David E. Kelley, once television’s King of Quirk, is not doing so good lately. He only had one show on the air, Boston Legal, and now that it’s gone, he has none. I liked Boston Legal, but the finale showed Kelley at his worst — xenophobia, sexism, lazy plotting, inability to familiarize himself with the issues he’s preaching about — and suggested once again that without the chemistry of William Shatner and James Spader, the show would have been canceled even earlier than it was. His irrelevance to modern television was demonstrated when he was hired to turn Life On Mars into an American TV series; he turned in a pilot that the network didn’t like, and they redid the whole thing with new producers, new writers and a new supporting cast. Apparently Kelley’s pilot leaned very heavily on jokes about how ’70s clothes and music are different from our own. The version that aired is not perfect, but the characters aren’t cartoons, there are some non-cliche’d choices of music and references, and the humour is dry rather than broad. It is, in other words, not a David E. Kelley show.

Now Kelley is coming back with a show starring Kristin Chenoweth, who ran into some bad luck of her own when Pushing Daisies evaporated.
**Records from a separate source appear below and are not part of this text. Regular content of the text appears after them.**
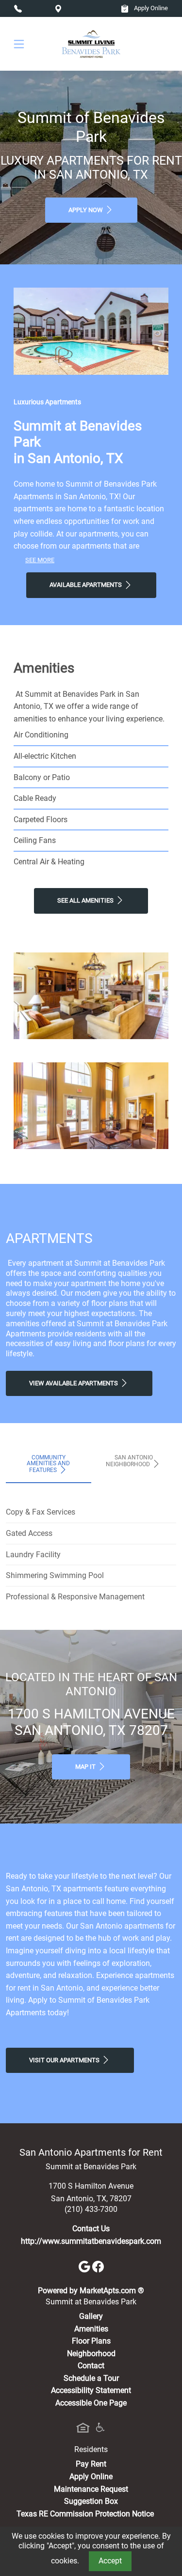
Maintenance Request (91, 2489)
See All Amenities (86, 900)
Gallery (91, 2316)
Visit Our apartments (65, 2060)
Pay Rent (91, 2464)
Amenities (91, 2328)
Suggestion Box (91, 2501)
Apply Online (150, 8)
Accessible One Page (91, 2402)
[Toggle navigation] (19, 44)
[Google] (85, 2265)
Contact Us (91, 2228)
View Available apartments (74, 1383)
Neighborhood (91, 2353)
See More (39, 560)
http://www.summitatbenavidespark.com (91, 2241)
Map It (86, 1766)
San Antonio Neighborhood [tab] (129, 1461)
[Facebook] (98, 2265)
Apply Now (86, 210)
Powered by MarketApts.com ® (91, 2290)
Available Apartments (86, 584)
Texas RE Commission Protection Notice (85, 2513)
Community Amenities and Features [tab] (48, 1463)
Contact (91, 2365)
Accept (110, 2560)
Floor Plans (91, 2341)
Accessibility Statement (91, 2390)
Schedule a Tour (91, 2378)
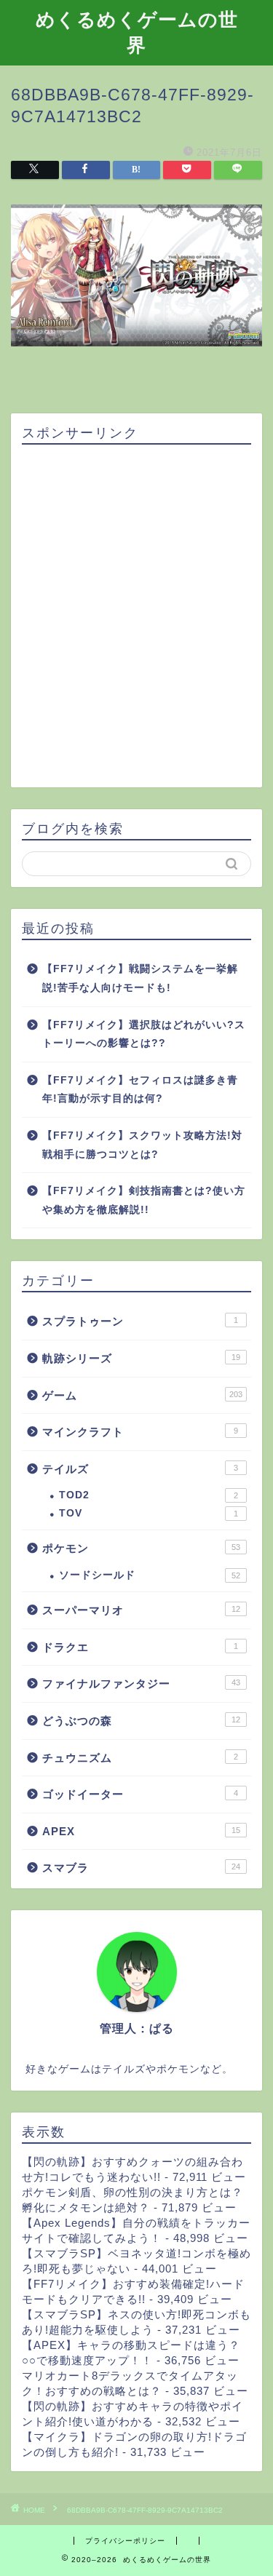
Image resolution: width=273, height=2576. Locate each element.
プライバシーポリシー (125, 2541)
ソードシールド (149, 1575)
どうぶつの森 (141, 1720)
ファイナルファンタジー (141, 1683)
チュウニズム (140, 1758)
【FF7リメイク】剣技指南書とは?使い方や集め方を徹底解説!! (143, 1200)
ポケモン (141, 1548)
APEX (141, 1831)
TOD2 (148, 1495)
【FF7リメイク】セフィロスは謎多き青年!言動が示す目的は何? (140, 1090)
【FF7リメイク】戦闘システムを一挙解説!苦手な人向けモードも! (140, 978)
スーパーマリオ (141, 1610)
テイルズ (140, 1469)
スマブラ (141, 1867)
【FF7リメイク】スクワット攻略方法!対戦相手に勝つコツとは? (142, 1145)
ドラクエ (140, 1647)
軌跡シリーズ (141, 1358)
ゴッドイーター (140, 1794)
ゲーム (142, 1395)
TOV (148, 1513)
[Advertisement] (136, 616)
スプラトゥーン (140, 1321)
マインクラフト (140, 1432)
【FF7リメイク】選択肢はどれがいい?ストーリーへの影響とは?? (143, 1034)
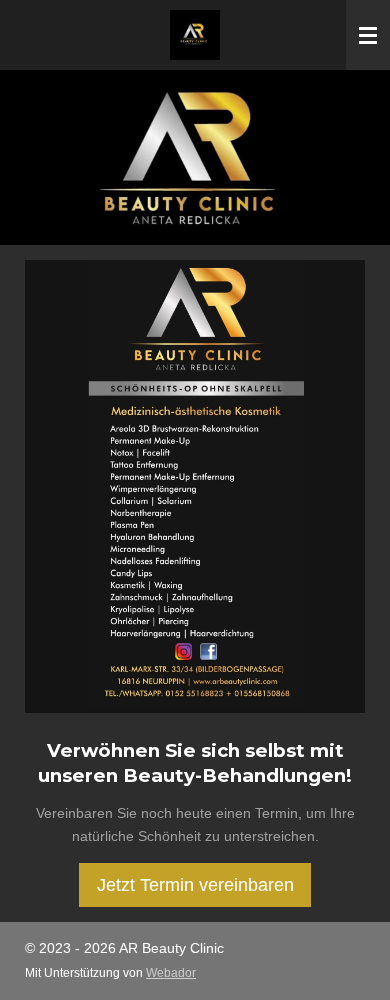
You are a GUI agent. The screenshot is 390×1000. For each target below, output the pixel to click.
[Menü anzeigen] (368, 35)
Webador (171, 972)
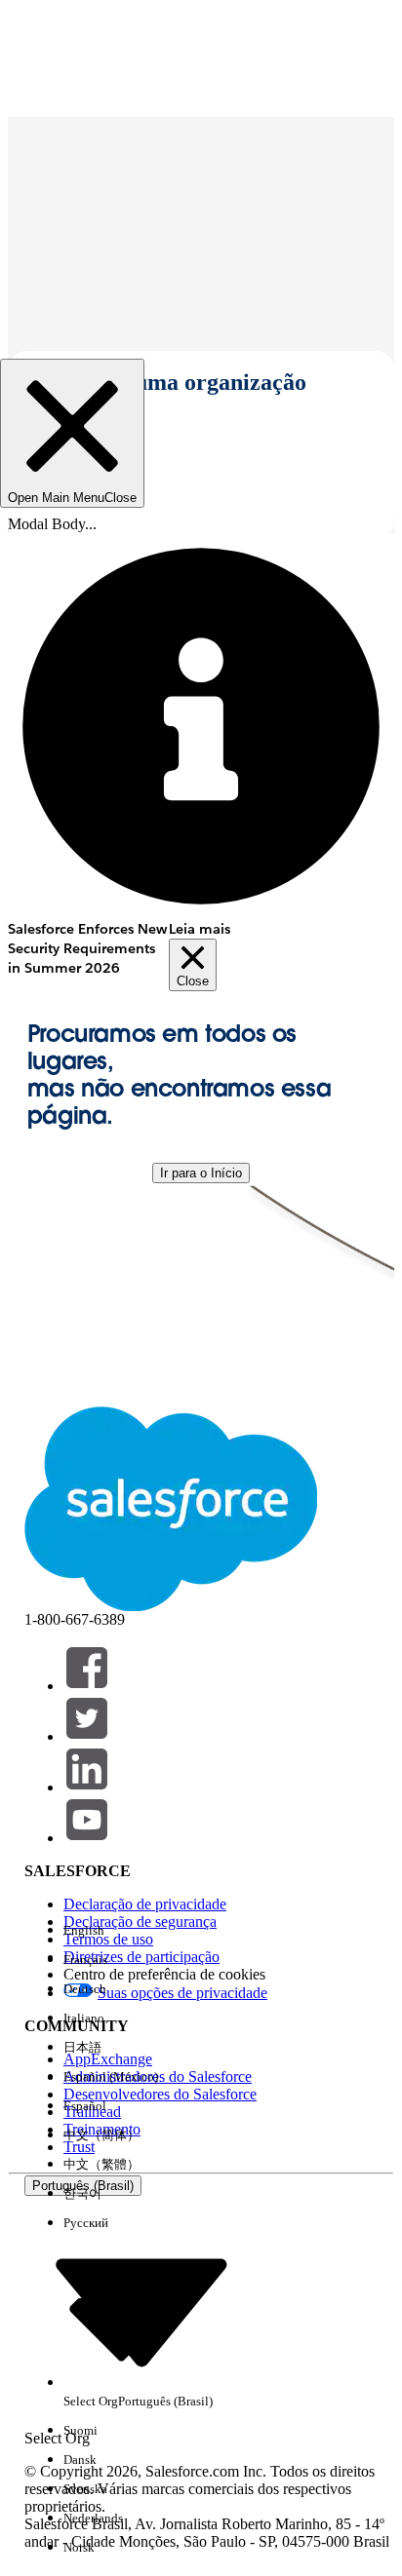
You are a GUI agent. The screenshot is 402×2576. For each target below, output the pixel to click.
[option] (138, 1930)
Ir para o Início (201, 1173)
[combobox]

The description of the show is so generic that it could be mistaken for a parody of a David E. Kelley show, if they were still popular enough to parody.

In “Legally Mad,” Chenoweth is set to play Skippy Pylon, a cheerful and brilliant attorney who nonetheless exhibits flashes of psychosis — and enjoys being mistaken for a teenager.

As often happens in TV, Kelley’s strengths have become weaknesses as his writing has become broader, and also as other shows have learned from him and improved upon his formula. Talk about being funny and serious at the same time; Kelley’s shows were all about that — whether it’s Doogie Howser or Picket Fences or Boston Publegal, he’s always mixing up tones and styles — and he also figured out how to use humour and surrealism as a way of dealing with controversial issues at a time when TV networks were very shy about dealing with such things. (Kelley may not know much about the issues he raises, but at least he raises them.) But there are other shows that do similar things and do it better. Sex and the City was kind of like Ally McBeal, except people liked it for more than just one year. And House is, in a sense, a David E. Kelley project: a lead character who says outrageous, politically-incorrect things, a strict formula involving a very weird case every week (plus a B story about personal issues in the office), humour and drama in unusual combinations. But unlike most of Kelley’s shows, it was able to sustain its formula for more than a couple of years. NCIS has some Kelley-esque elements to it as well, but, again, uses them with more discipline and more attention to character and plot and stuff.

Kelley can hardly be considered washed-up, since Boston Legal did turn out some good episodes throughout its run, and he even managed to offer something fun that he hadn’t given us before: outright fourth-wall breaking. But to some extent he’s been replaced by other people who do similar things without making all the characters talk alike.